━━ Source information

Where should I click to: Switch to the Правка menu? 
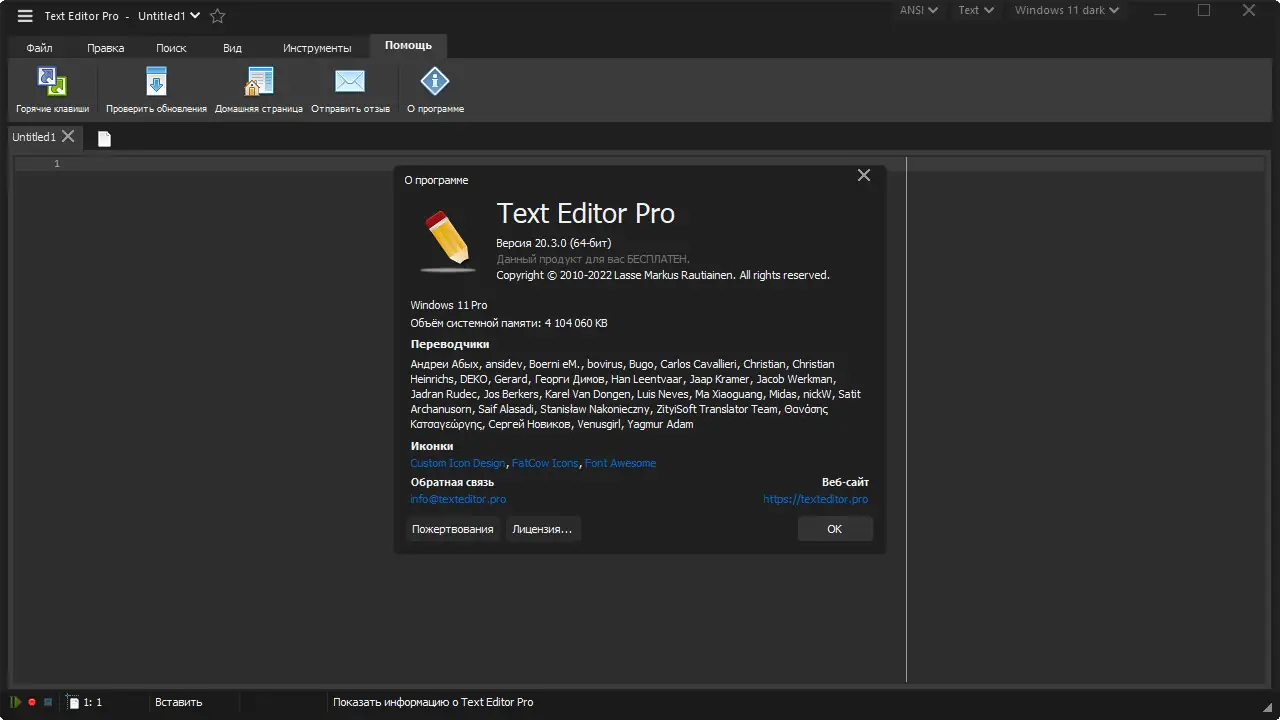(105, 47)
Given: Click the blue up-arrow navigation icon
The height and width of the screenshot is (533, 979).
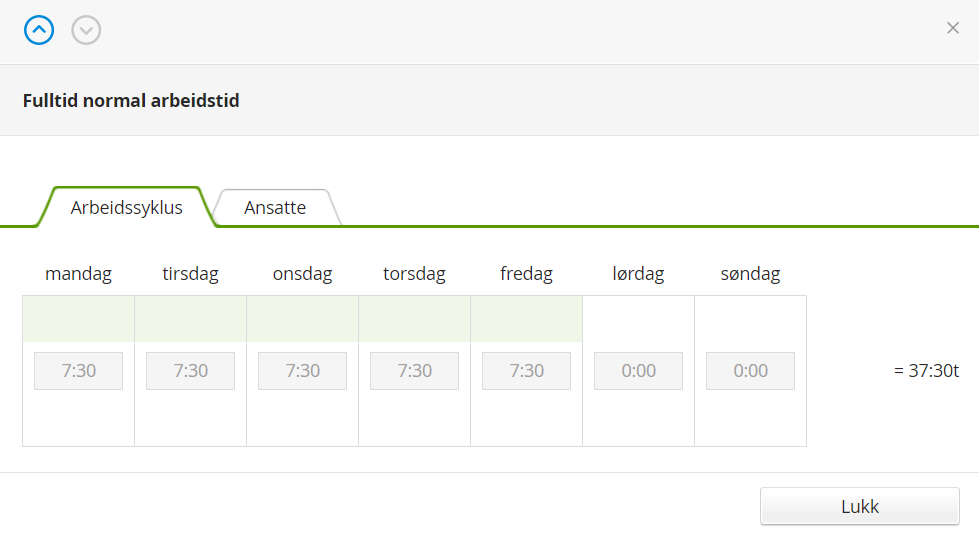Looking at the screenshot, I should 39,30.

━━━━

§ **What needs to be done**
Please write out, word for word, only the lines from the one holding "The height and" through the end of the records above, with both end lines included and the pictures dropped.

§ **Answer to this exercise**
The height and width of the screenshot is (533, 979).
Looking at the screenshot, I should 39,30.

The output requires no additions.